妊娠中はタンパク質や炭水化物といった栄養素だけでなく、亜鉛や鉄、葉酸といった栄養素も積極的に摂取しなければなりません。
口腔内の症状による味覚障害
唾液量が少なくなるドライマウスや舌に起こる炎症である舌炎にかかっても、味覚障害が起こるおそれがあります。ドライマウスとは唾液が不足することにより、口の中から乾く症状。ドライマウスになると、舌の味細胞が乾燥によりダメージを受け、その結果味覚障害になる可能性があります。
舌炎の主な原因はビタミンB2不足や舌のやけどなど。体調不良やストレス、睡眠不足、栄養不足などによっても起こります。妊娠初期にはつわりによる栄養の偏りや体調不良、妊娠中期や後期には体型の変化からくるストレスや疲れなどにより、口内炎や舌炎にかかりやすい環境にあります。
妊娠中のドライマウス
ドライマウスの原因はさまざま。糖尿病などの疾病が隠れている可能性もあります。飲酒や喫煙、ストレス、虫歯や歯周病などもドライマウスの原因のひとつですが、いずれにしても口内に唾液が少ないことがきっかけになります。
妊娠中は女性ホルモンの分泌の影響を受け、唾液の分泌が減ります。妊娠中期・後期・臨月には、それまでひどかったつわりが一段落したことや、大きくなった子宮に圧迫されるため、一回の食事で食べられる量が少なくなることから、食事の回数が増える傾向にあります。
食事の回数が増え、その上唾液の分泌が少ないということで、妊娠中は虫歯や口内炎、ドライマウスといった口内や歯のトラブルに見舞われやすくなっています。
妊娠中はオーラルケアを適切に行う
女性ホルモンのはたらきにより唾液の量は減っていますので、口内の自浄力も低下しています。このためドライマウスだけでなく、虫歯や歯周病にもかかりやすくなっています。妊娠中はオーラルケアを妊娠前よりもさらに念入りに行うことが必要です。
糖尿病による味覚障害
糖尿病により腎臓の機能が低下していると、亜鉛が尿の中に出てしまう量が増え、結果として亜鉛不足に陥ってしまいます。
妊娠中は血糖値が上がりやすく、妊娠糖尿病にかかる方も少なくありません。妊娠糖尿病にかかると高血圧になるリスクがあるだけでなく、合併症として神経障害なども生じます。
薬剤による味覚障害
薬の中には味覚障害をもたらす成分を含むものがあります。どんな薬に味覚障害のリスクがあるかいうと、亜鉛の吸収を阻害するはたらきや、唾液の分泌を抑制するはたらきを持つもの。抗アレルギー剤、鎮痛剤、抗生物質、降圧剤、高脂血症剤など、味覚障害をもたらす可能性のある薬はたくさんあります。

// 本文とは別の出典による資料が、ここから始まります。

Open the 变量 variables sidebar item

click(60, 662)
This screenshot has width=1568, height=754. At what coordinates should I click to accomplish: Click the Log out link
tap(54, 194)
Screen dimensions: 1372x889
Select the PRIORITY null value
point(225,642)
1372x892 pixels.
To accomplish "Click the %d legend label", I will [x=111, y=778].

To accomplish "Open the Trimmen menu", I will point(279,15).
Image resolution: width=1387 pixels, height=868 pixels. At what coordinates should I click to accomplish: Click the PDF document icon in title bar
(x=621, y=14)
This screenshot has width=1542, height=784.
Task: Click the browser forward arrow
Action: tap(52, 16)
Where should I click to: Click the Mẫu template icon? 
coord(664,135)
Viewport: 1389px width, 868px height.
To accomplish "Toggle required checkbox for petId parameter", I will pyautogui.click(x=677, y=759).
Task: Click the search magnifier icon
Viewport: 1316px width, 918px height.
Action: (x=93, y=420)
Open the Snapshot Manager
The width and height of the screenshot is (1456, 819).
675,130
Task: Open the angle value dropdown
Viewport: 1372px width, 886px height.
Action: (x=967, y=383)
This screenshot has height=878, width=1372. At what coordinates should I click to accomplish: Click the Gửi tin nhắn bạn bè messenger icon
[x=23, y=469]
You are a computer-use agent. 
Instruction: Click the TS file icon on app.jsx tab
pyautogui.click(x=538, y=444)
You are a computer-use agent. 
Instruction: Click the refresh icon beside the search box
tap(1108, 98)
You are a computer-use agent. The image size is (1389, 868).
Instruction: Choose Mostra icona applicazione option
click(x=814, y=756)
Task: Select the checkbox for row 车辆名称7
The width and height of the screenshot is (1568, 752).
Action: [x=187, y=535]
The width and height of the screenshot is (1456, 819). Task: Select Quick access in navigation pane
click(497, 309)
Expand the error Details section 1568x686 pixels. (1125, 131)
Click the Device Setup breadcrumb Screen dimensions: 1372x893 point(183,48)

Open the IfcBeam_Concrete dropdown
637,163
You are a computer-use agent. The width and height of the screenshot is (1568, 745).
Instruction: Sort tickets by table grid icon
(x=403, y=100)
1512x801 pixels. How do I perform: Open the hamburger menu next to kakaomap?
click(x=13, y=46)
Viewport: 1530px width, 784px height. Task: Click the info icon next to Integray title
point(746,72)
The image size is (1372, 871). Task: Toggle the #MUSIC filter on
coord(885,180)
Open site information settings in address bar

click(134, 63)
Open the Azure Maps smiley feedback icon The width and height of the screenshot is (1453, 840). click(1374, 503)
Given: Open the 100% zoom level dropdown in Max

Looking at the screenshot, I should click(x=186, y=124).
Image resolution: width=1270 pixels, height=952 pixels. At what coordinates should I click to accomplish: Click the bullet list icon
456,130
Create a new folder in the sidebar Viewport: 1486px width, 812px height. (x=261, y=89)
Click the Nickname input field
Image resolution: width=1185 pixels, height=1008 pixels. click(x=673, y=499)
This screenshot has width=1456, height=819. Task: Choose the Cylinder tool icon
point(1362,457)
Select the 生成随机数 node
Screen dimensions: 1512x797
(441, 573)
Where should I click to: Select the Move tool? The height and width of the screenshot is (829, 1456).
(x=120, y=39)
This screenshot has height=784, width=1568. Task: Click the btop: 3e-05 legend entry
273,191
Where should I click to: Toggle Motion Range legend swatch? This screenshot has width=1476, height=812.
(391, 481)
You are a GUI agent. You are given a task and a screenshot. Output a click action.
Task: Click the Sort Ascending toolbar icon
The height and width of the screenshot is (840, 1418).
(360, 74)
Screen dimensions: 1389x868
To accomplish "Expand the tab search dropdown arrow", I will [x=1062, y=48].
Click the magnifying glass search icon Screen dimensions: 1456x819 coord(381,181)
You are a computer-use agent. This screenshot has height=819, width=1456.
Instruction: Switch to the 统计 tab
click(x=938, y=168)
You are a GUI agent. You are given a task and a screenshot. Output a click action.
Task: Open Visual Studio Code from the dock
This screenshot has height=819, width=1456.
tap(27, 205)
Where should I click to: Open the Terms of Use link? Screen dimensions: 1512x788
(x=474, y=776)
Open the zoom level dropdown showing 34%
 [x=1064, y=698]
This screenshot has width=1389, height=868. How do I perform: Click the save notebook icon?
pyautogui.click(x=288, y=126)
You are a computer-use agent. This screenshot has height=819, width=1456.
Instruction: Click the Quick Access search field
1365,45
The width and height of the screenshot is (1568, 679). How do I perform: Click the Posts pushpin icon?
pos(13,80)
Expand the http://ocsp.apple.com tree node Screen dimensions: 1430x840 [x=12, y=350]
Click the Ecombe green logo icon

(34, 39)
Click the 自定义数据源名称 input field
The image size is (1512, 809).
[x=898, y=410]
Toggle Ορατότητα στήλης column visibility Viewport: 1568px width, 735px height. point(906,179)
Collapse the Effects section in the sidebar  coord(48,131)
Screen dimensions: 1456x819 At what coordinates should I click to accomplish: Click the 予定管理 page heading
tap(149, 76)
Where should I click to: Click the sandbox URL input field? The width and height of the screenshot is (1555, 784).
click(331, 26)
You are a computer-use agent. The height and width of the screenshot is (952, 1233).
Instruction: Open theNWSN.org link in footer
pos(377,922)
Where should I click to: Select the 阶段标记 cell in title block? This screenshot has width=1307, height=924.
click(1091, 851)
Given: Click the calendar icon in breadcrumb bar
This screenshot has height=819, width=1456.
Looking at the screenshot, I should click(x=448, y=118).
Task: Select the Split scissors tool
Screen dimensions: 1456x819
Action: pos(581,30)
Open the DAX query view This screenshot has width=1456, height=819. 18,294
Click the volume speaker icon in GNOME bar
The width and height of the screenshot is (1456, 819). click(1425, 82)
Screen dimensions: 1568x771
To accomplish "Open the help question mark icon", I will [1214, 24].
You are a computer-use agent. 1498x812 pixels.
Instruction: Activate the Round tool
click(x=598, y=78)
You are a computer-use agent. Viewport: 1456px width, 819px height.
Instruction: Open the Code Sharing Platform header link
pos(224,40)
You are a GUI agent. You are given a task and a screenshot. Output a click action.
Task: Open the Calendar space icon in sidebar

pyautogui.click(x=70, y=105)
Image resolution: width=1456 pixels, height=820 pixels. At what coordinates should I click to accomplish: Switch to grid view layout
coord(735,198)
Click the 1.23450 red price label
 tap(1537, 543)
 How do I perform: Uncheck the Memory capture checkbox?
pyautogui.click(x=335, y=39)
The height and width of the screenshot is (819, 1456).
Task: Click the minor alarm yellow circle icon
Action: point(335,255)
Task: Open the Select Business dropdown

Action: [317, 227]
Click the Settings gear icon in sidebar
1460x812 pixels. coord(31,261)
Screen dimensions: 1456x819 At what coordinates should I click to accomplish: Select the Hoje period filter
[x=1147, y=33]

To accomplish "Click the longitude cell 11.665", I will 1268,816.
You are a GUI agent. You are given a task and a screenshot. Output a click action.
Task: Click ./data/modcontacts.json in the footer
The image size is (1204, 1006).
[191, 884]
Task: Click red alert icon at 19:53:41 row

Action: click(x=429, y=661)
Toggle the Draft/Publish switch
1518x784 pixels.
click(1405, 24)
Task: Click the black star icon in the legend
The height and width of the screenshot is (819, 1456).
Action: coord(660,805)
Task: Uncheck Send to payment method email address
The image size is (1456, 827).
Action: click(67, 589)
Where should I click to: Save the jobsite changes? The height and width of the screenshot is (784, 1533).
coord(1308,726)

これらの薬を服用したからといって必ず味覚障害が出るわけではありませんが、妊娠中は自己判断で市販薬を飲むことがないよう注意しましょう。産婦人科病院以外で診察を受ける際には、医師に妊娠している旨を必ず伝えることが求められます。
妊娠中の味覚障害の対処法について
妊娠中の味覚の変化・障害ですが、味覚の変化は妊娠初期のつわりに伴う症状で、これは安定期に入るころには徐々におさまってきます。単なる味覚・嗜好の変化ではなく、亜鉛不足やその他の理由により味覚障害が生じている場合には、妊娠中期・後期・臨月まで引きずることが多いようです。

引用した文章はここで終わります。